BRAISED BEEF SHIN RAVIOLO

Serves
4
Prep (Mins)
30
Cook (Mins)
240
Difficulty
Medium
Ingredients.
  • 1kg Angus Reserve shin
  • 5ml vegetable oil
  • 30g leeks
  • 3g fresh thyme
  • 2 bay leaves
  • 10g garlic cloves
  • 100g carrots
  • 60g tomato puree
  • 125ml red wine
  • 25ml cognac
  • 600ml beef stock
  • 500g 'OO' pasta flour
  • 6 egg yolks
  • 400ml water
  • 10ml extra virgin olive oil
  • 1g table salt
  • 70g unsalted butter
  • 2g maldon salt
  • 300g baby spinach, washed
  • 400g ice
Method.
  • Starting with the braised beef shin, heat a large thick-bottomed pan and sear the shin until nicely browned​. Remove once browned on both sides.
  • In the same pan, caramelise the vegetables and season with maldon salt​. In a separate pan, caramelise the tomato puree. Once vegetables are caramelised, add the herbs and cook for a minute. Add the tomato puree and mix.
  • Place the shin back in the pan and add the red wine and cognac, then reduce by half. Add the stock and bring to the boil. Cover with a greaseproof paper cartouche and cook on a low heat for 4 hours (add water if stock reduces below the shin).
  • Once cooked, remove shin and reduce the sauce until thick.
  • Pick apart the shin, season and add back 10% of the weight of the sauce. Roll beef into 60g balls in cling film, ensuring it is round and there are no crinkles.
  • To make the pasta, mix flour, salt and olive oil in a blender. Add all the eggs together with water, and gradually add this to the flour mix. Take out the dough and knead for 5 minutes, cling film tightly and leave to rest for about 20 minutes.

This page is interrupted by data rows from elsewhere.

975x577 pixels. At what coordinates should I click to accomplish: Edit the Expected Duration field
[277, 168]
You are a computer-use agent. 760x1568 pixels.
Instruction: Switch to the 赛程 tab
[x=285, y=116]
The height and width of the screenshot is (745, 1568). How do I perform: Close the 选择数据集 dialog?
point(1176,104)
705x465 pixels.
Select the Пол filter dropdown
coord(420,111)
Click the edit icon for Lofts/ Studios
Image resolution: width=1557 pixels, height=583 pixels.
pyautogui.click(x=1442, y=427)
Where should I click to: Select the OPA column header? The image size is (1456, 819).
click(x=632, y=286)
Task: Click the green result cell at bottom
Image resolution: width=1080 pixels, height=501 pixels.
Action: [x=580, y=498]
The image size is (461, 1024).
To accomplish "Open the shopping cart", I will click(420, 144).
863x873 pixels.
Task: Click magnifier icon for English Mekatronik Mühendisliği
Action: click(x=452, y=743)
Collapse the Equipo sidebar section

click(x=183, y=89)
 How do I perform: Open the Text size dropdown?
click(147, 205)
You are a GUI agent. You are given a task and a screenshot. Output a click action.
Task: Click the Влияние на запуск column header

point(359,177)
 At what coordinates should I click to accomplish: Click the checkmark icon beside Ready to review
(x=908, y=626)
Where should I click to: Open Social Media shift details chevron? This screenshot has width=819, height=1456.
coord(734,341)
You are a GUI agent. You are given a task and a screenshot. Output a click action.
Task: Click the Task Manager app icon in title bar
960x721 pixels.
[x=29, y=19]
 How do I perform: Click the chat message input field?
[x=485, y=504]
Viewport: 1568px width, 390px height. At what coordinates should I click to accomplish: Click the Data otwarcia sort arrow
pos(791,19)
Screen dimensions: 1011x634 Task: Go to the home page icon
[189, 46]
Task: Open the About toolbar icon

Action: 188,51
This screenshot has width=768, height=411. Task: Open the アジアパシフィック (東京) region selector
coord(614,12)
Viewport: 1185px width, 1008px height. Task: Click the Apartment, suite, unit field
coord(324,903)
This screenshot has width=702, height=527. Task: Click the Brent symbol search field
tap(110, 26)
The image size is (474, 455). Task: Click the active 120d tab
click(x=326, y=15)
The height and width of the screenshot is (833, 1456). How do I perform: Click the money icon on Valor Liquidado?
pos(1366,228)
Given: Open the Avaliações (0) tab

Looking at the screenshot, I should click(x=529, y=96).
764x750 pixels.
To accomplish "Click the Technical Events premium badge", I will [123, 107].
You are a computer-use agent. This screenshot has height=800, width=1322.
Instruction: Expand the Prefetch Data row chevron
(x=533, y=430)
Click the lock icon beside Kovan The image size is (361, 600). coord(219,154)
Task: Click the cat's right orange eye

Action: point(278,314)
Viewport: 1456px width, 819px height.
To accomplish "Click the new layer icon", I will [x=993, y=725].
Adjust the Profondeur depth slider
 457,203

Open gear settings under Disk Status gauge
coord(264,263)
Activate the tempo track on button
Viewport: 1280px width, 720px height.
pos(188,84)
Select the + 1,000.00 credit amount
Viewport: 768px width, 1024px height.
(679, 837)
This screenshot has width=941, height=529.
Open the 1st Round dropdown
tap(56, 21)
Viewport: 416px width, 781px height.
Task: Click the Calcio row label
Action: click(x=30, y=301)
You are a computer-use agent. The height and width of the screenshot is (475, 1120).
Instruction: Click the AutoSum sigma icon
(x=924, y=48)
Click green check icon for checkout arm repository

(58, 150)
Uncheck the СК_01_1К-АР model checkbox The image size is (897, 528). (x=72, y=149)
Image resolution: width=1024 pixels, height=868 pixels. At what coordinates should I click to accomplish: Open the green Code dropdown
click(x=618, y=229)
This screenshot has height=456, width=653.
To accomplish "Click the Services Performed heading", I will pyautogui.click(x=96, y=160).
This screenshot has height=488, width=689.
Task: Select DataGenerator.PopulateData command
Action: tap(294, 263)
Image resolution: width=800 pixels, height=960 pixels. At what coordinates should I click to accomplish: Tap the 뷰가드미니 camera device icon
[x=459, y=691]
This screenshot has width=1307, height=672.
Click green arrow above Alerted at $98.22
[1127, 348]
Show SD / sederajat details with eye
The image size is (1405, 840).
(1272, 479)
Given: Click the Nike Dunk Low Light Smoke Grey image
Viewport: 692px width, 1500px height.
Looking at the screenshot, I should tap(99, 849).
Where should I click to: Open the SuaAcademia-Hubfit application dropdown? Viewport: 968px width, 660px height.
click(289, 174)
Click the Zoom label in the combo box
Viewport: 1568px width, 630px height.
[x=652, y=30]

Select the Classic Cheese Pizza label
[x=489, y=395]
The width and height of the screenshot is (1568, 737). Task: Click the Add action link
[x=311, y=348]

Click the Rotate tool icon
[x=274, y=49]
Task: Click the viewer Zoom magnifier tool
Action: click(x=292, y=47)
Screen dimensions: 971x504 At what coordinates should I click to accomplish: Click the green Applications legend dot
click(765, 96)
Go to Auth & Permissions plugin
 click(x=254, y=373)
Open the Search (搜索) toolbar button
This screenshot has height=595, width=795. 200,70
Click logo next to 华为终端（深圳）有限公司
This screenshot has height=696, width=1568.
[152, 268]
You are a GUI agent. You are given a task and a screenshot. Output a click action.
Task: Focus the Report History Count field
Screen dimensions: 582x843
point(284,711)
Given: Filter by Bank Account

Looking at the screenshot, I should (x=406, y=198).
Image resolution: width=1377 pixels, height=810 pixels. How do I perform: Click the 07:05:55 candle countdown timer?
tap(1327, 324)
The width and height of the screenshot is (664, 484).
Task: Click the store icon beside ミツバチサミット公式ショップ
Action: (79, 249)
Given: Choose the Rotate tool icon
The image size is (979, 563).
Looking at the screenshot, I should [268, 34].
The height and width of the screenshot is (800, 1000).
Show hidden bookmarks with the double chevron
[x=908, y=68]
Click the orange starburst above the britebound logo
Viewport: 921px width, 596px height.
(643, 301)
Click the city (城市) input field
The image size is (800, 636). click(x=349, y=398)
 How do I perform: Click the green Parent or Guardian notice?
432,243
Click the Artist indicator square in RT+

  • For the spinach puree, blanch the spinach and refresh in ice immediately.
  • To assemble the raviolo, roll the pasta thinly and cut into circles. Brush sides of 1 piece with egg wash and place the braised shin ball on top. Place the other disc of pasta on top and press down on 2 sides before pressing all edges together, ensuring it got no air and is round and plump.